I did a lot of knees-on-the-ground kind of work. While the ground was still moist enough to easily slide in my weeding knife, I pried and pulled up weeds with their roots intact. With thumb and forefinger, I pinched out a crop of tree and shrub seedlings that germinated since my first round of weeding. The trick is to get the apricot seedlings while the pit is still attached. If I wait until I can see them waving to me above the lavender or currants, when the tender shoots have hardened into wiry stems and “have roots to New Zealand (not quite to China),” in the words of Henry Mitchell, it’s too late. I will be trying to grub them out forever, unless I decide that a thicket of apricots among the daylilies is just what I really wanted all along. The same goes for box elder and chokecherry seedlings. I scratched out legions of Russian thistle/tumbleweed seedlings, so young they had not yet grown their first set of true leaves. This is the sensible kind of weeding you only have to do once ” very satisfying.

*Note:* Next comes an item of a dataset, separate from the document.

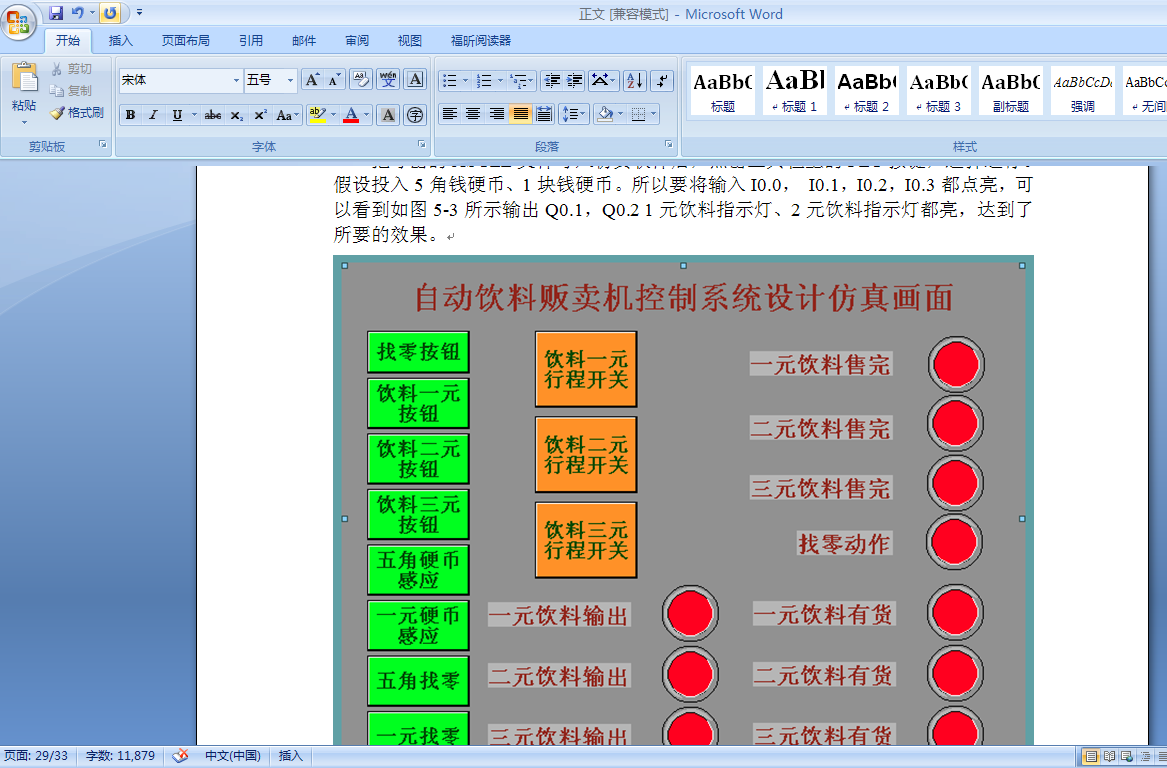Viewport: 1167px width, 768px height.
Task: Select the vending machine simulation image
Action: tap(680, 500)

Weed grasses, perpetually infiltrating my perennials and shrubs, are another story. I’ve dug up bushels of them, but hardly made a dent. Though a dreaded takeover hasn’t materialized, I keep expecting it to. I watch landscape crews install fabulous new flowerbeds with a jaundiced eye, because they are seldom sustained for more than a year or two, done in by grass and bindweed growing unchecked. The most amazing thing about the municipal gardens in Basalt, which are under the direction of Lisa DiNiro, is not how extensive they are, how well designed or how many native and adapted plants have been used to great advantage, but how beautifully they are kept weeded. No danger of grass outcompeting the perennials here. I resolve to be more vigilant and diligent in my own garden.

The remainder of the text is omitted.